安定化処理後、基体を再度脱塩水ですすぎ、続いて乾燥した。
【0105】
抗菌コーティングの上面上に、イソシアネートを、結合PVP用尿素ネットワークを形成させるために使用して、表題実験結果1のもとで上述したと同様の方法で、親水性コーティングを塗布した。
【0106】
ここで、比較例1に従って調製したこれらのカテーテルを、上述した溶液C(5分)、溶液C(30分)及び溶液Eを使用して調製した本発明実施例と比較した。
【0107】
上述のように調製したカテーテルについて、表題実験結果1のもとで上述したと同様の方法で、抗菌作用を試験した。結果を以下の表8に示す:
【0108】
【表8】

【0109】
さらに、同一のカテーテル、並びに溶液A3及びA5で調製したカテーテルについて、銀の総量、並びに合成尿及びリン酸緩衝液にそれぞれ放出された銀の量を分析した。先のように、最初に同一のカテーテルを、カテーテルの初期の活性/湿潤工程をシミュレートするリン酸緩衝液に浸漬し、その後それらを患者の尿道内に導入した場合のカテーテルの続いての使用をシミュレートする合成尿に浸漬した。使用後カテーテル上に残存する銀の量は、使用前の銀の総量から、リン酸緩衝液に放出された銀の量及び合成尿に放出された銀の量で減じた量に相当する。まずカテーテルをリン酸緩衝液に、親水性尿道カテーテル用に典型的に推奨される湿潤時間に相当する、30秒間浸漬し、その後合成尿に、間欠的尿道カテーテルの典型的な導尿持続時間に相当する、5分間浸漬した。結果を以下の表9に示す:
【0110】
【表9】

【0111】
表9に示されたデータに基づいて、浸漬前のカテーテル中の銀、リン酸緩衝液に放出された銀、合成尿に放出された銀、浸漬後カテーテルに残存する銀の、以下の相対量を算出した(以下の表10):
【0112】
【表10】

【0113】
表8、9及び10に示された結果から、以下のことが演繹され得る:
・これらカテーテルの抗菌活性は、述べた選択肢の全てについて十分に良好である。
・しかしながら、ポリ尿素ネットワークを形成する親水性コーティングを使用して調製された本発明実施例は、全ての他の実施例よりも有意に良好な抗菌活性を示す。

### データ一覧
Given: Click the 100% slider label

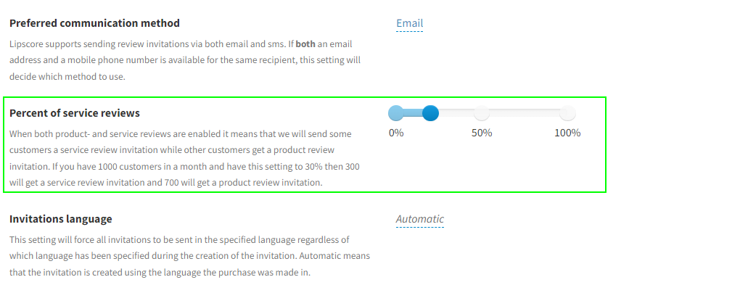Looking at the screenshot, I should tap(567, 133).
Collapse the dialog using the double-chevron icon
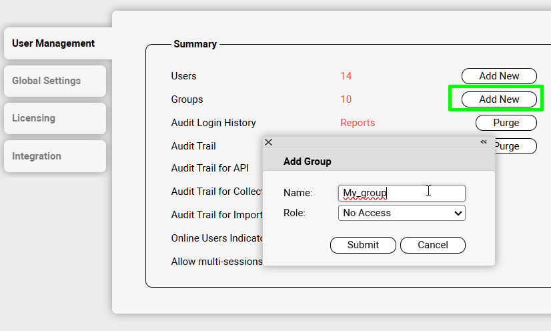551x331 pixels. 484,142
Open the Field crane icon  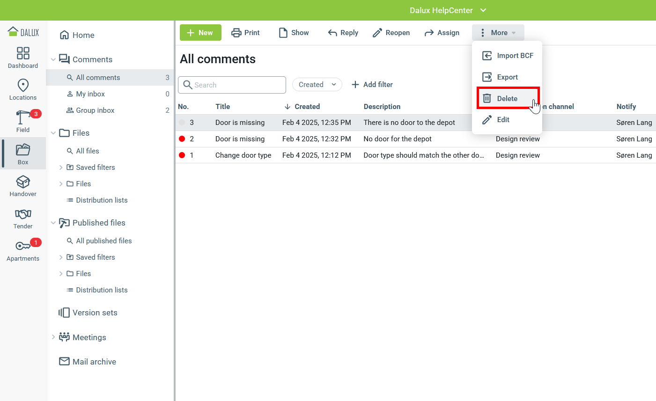pyautogui.click(x=23, y=118)
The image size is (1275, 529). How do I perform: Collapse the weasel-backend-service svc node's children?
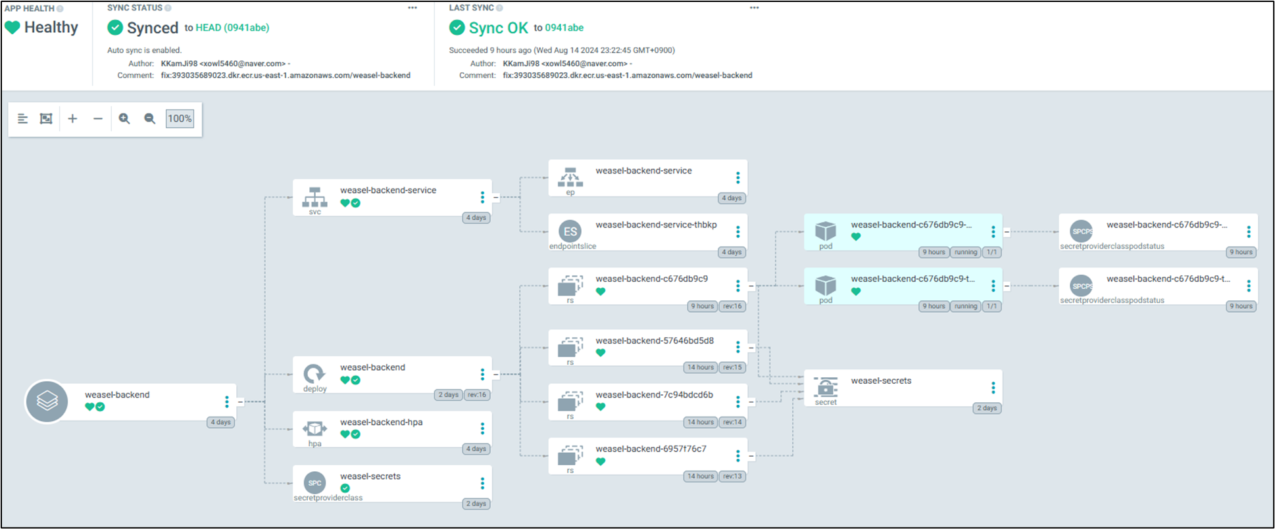[x=496, y=197]
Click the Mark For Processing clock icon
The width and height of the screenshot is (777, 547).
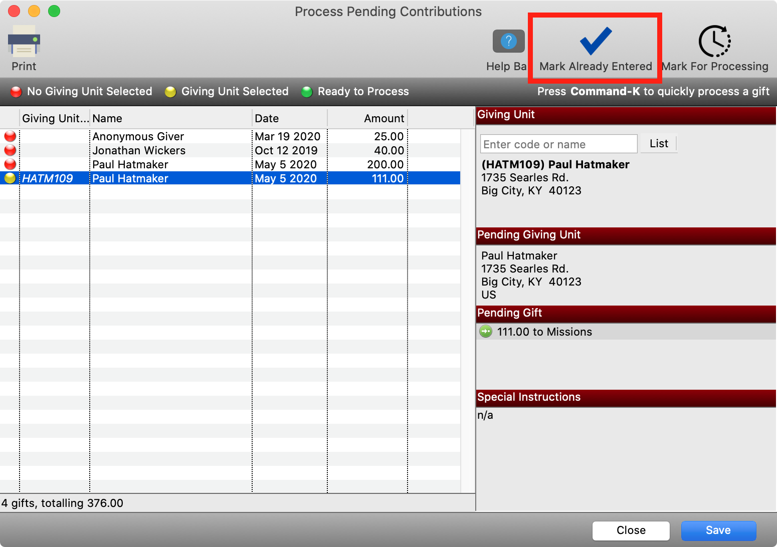[714, 42]
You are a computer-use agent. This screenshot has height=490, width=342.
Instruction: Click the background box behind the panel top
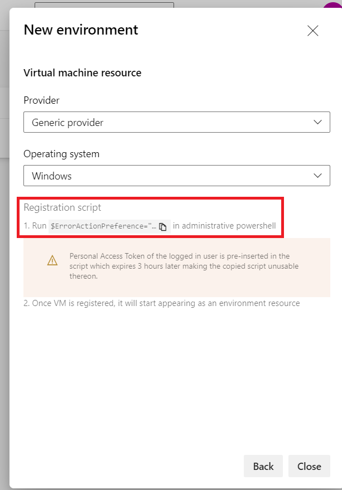(x=104, y=4)
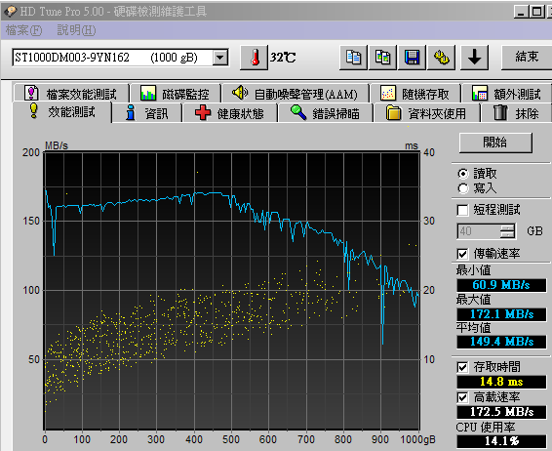Expand the ST1000DM003 drive dropdown
552x451 pixels.
pos(220,58)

### 作業指示
**A)** 抗菌カテーテルに関する本文について、次の問いに答えてください。
(i) 安定化処理後、基体は何ですすがれたか。
(ii) 比較例1に従って調製したカテーテルは、どの溶液を使用して調製した本発明実施例と比較されたか。
(iii) 合成尿への浸漬時間は何分間か。
**B)** 抗菌カテーテルに関する本文のうち、「安定化処理後、基体を再度脱塩水ですすぎ、続いて乾燥した。」から「した本発明実施例と比較した。」までのすべてを、「脱塩水」を「純水」に置き換えて書き直してください。
**C)** 抗菌カテーテルに関する本文の続きを、最後の文の後から書き足してください。
記録はここでは一切使用しません。

### 演習の解答
**A)**
(i) 脱塩水
(ii) 溶液C(5分)、溶液C(30分)及び溶液E
(iii) 5分間

**B)**
安定化処理後、基体を再度純水ですすぎ、続いて乾燥した。
【0105】
抗菌コーティングの上面上に、イソシアネートを、結合PVP用尿素ネットワークを形成させるために使用して、表題実験結果1のもとで上述したと同様の方法で、親水性コーティングを塗布した。
【0106】
ここで、比較例1に従って調製したこれらのカテーテルを、上述した溶液C(5分)、溶液C(30分)及び溶液Eを使用して調製した本発明実施例と比較した。

**C)**
・本発明に従って調製されたカテーテル中の銀の総量は、相対的に低い。
・リン酸緩衝液への銀の低い放出を有することは、これがカテーテルを使用する前の湿潤工程に対応するから、一般的に望ましい。リン酸緩衝液への銀の放出率は、リン酸緩衝液への予想外に良好な(低い)溶出率を示す溶液A3で調製したカテーテルを除いて、全ての試験したカテーテルで本質的に同等である。
・さらに、合成尿への銀の高い放出率を有することは、これが、カテーテルが導 尿のために使用されたとき、尿中への銀の放出に対応するから、一般的に望ましい。本発明に従って調製された全てのカテーテルは、比較例と比較して、有意に改善された合成尿への銀の放出率を有する。
・結論として、本発明に従って調製されたカテーテルは、微量作用金属が最も有用で、最もよく必要とされる状況で(−すなわち導尿中)、微量作用金属のかなり部分を放出する能力を有する。
・さらに、使用後カテーテル中に低い残存量の銀を有することは、一般的に望ましい。カテーテル中への銀の残存は、いずれの有用抗菌目的にも有効に使用されなかった銀に対応する。本発明に従って調製されたカテーテルは、一般的に、使用後(すなわち二つの浸漬工程後)のカテーテル中への銀残存量が相対的に低い。この効果は、溶液C及び溶液A(5分)で調製されたカテーテルにおいて、特に顕著である。
・それ故、本発明に従って調製されたカテーテルは、全ての本発明実施例で相対的に高いカテーテルからの銀の放出を有し、ここで銀はまた、銀が最も有用であるところに大量に放出される。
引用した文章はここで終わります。